NORMAN, OK (KWTV)- The U.S. Department of Education has contacted the University of Oklahoma about a lapse in cyber security within the university's internal system—a possible precursor to a federal investigation into whether OU broke a set of federal laws.
"The U.S. Department of Education takes allegations of privacy and data security violations very seriously," Liz Hill, press secretary at the U.S. Department of Education said. "The office of Federal Student Aid has contacted the university to further assess the institution's compliance with its data security safeguard requirements according to the Gramm-Leach-Bliley Act (GLBA). FSA also is reviewing the institution's obligation to immediately self-report any suspected or actual breach of the confidentiality, integrity, or availability of data."

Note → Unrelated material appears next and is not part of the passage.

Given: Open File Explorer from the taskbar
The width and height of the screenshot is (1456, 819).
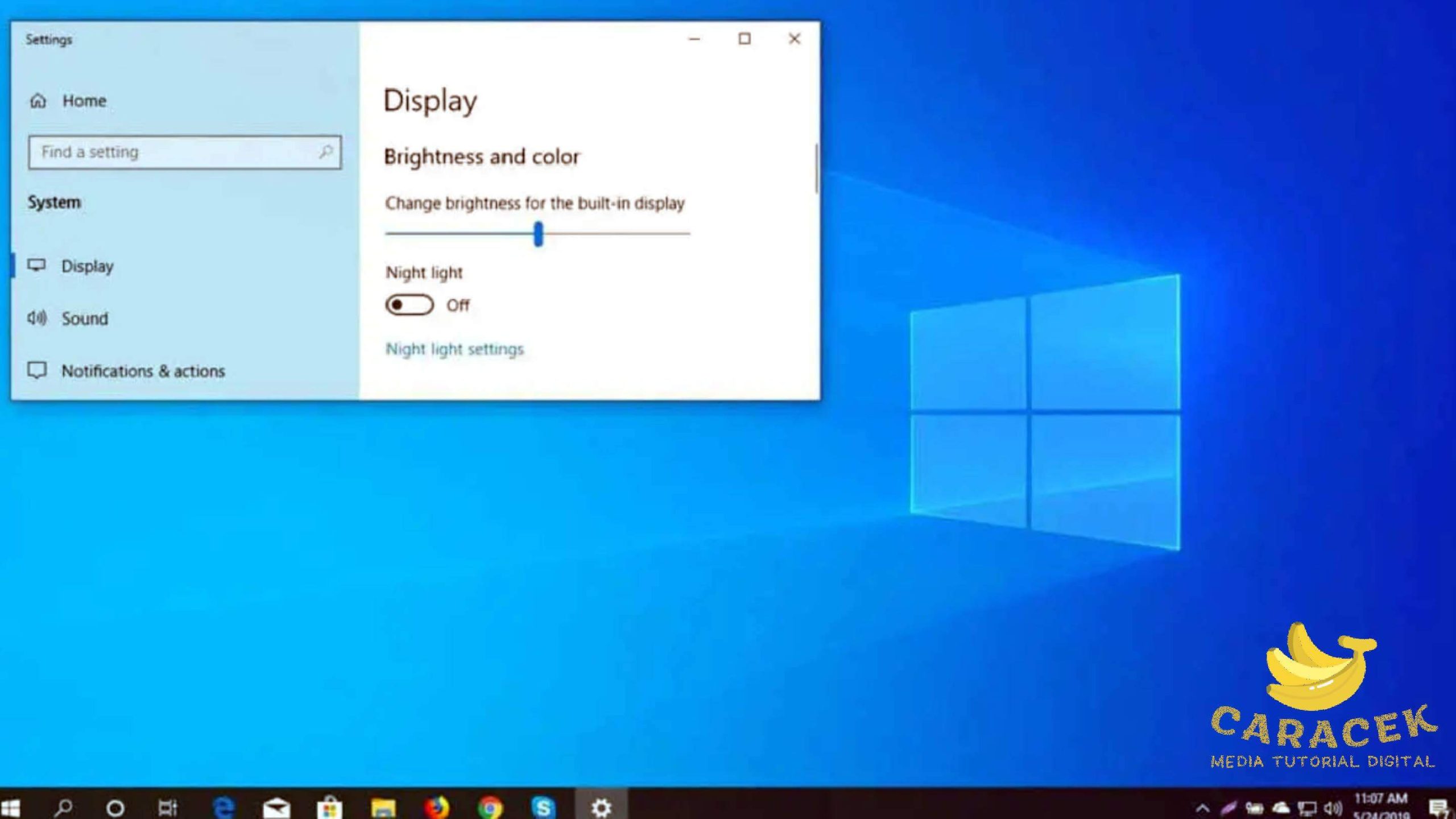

OU's internal file sharing system, the Microsoft Office 360 program "Delve," disclosed personal information, including financial aid and visa statuses, grades and social security numbers of nearly 30,000 students dating back to 2002.
"Some sensitive files were inadvertently made accessible to OU account holders due to a misunderstanding of privacy settings," OU's Vice President for Enrollment and Student Financial Services, Matt Hamilton said. "No unauthorized party accessed any of the files…"
Student personal information is protected under the federal Family Educational Rights and Privacy Act (FERPA) as well as the GLBA. A breach in those laws could result in loss of certain kinds federal funding for OU.
"We have not sent out an email. Rather, we issued a public statement explaining that the situation had been resolved," OU Senior Associate Vice President for Public Affairs, Rowdy Gilbert said in an email. So far, the school has not notified students via an internal message.